There is no empirical support for the claim that Mexican or Mexican American leaders or organizations seek to reconquer US territory. There was considerably more backing for the "nation of Aztlan" concept when it was launched in the radical student environment of 1968 than there is today. It was never large, even then, and it was focused on "brown power" within the US, not on separatism, secession or "reconquest." Mexican immigrants to the US and their children and grandchildren are learning English at about the same pace as previous immigrant groups, according to numerous studies and everyday observation One study, for example, shows that 73 percent of ﬁrst-generation Hispanic immigrants speak Spanish only at home, 17 percent of second generation speak Spanish sometimes at home, and only 1 percent speak only Spanish at home in the third generation.
Charges that Mexican and other Hispanic American immigrant groups insist on preserving their own language and cultural institutions simply echo the attacks launched earlier in American history against earlier waves of immigration from Europe and Asia. The strong increases in Hispanic American voter registration and political participation during the past 15 years undercut the claim that Mexican Americans do not identify with the US. So does the demonstrated support of Mexican American voters for municipal bonds to pay for educational facilities, and their acquisition of American consumer, music and cultural tastes. Mexican immigrants are hardly contemptuous of American culture but rather admire the rule of law and rewards for hard work so often lacking in Mexico. Far from rejecting the values of the US, Mexican-Americans are actually more likely to embrace core American tenets of individualism and patriotism than are non-Hispanic whites, according to survey data.

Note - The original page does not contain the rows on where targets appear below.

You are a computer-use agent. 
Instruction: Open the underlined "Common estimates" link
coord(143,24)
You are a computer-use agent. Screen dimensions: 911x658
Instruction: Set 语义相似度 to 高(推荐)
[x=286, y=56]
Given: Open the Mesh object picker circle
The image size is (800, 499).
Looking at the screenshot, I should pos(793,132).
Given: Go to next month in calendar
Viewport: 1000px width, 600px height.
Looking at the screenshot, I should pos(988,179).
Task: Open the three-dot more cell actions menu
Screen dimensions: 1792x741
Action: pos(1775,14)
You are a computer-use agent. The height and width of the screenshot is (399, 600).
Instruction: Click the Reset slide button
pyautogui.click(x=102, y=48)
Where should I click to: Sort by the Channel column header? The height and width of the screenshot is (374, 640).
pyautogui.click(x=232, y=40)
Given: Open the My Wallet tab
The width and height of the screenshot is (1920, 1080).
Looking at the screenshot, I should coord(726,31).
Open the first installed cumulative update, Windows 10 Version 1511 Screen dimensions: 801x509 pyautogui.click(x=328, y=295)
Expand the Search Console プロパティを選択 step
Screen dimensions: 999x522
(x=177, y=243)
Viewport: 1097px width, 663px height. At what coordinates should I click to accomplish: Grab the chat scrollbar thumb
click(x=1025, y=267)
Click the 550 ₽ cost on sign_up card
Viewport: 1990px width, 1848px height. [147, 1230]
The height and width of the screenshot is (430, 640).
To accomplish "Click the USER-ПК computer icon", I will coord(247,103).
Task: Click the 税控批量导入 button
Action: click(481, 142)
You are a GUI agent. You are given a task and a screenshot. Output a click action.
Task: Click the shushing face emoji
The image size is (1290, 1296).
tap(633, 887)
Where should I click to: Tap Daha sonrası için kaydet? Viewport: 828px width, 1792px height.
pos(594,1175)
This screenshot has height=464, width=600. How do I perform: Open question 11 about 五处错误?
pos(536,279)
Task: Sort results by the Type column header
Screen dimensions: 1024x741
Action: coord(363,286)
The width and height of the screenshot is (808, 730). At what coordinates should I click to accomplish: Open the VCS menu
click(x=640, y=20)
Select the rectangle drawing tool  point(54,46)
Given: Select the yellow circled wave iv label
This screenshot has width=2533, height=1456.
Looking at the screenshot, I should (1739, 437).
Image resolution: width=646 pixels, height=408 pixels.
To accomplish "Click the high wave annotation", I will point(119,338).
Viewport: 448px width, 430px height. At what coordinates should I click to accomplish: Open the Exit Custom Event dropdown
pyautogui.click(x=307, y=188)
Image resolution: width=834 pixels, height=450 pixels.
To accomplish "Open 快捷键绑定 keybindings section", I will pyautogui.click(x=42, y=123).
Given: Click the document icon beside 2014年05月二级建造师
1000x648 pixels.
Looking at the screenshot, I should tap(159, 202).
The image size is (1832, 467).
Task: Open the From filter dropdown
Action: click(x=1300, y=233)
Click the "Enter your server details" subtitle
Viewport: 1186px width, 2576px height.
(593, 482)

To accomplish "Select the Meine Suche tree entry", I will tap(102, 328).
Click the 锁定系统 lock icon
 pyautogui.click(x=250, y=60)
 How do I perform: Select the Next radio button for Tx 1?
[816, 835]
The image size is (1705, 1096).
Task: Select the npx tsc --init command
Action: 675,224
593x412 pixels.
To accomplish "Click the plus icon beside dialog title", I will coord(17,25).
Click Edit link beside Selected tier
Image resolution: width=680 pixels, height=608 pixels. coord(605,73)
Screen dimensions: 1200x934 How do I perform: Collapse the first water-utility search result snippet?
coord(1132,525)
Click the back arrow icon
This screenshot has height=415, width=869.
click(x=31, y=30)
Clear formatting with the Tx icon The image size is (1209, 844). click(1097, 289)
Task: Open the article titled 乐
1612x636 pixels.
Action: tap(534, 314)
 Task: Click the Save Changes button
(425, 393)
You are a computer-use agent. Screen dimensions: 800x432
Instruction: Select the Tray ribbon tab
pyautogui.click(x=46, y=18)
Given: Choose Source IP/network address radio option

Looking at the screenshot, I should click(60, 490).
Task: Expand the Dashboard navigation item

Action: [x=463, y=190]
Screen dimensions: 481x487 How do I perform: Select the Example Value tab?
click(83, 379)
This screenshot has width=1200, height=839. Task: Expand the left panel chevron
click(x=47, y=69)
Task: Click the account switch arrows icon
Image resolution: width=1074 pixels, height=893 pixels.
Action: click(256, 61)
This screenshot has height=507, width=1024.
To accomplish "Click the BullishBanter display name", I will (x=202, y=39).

To the modest extent that US Latino communities engage in affecting US foreign policy, their impact is to advance mainstream US foreign policy goals: to strengthen democracy and promote international trade and investment. An accelerating process of economic, demographic, social and cultural integration is taking place between Mexico and the US, not invited or formally condoned but nonetheless real and irreversible. We need to understand the causes, nature and impact of this integration. And we must work to manage its pace and effects—to reinforce its positive aspects and to reduce and fairly distribute its costs. However ill-informed, poorly supported and nostalgic Huntington’s argument, his essay can make a positive contribution if it helps Americans focus on the unique US-Mexico connection.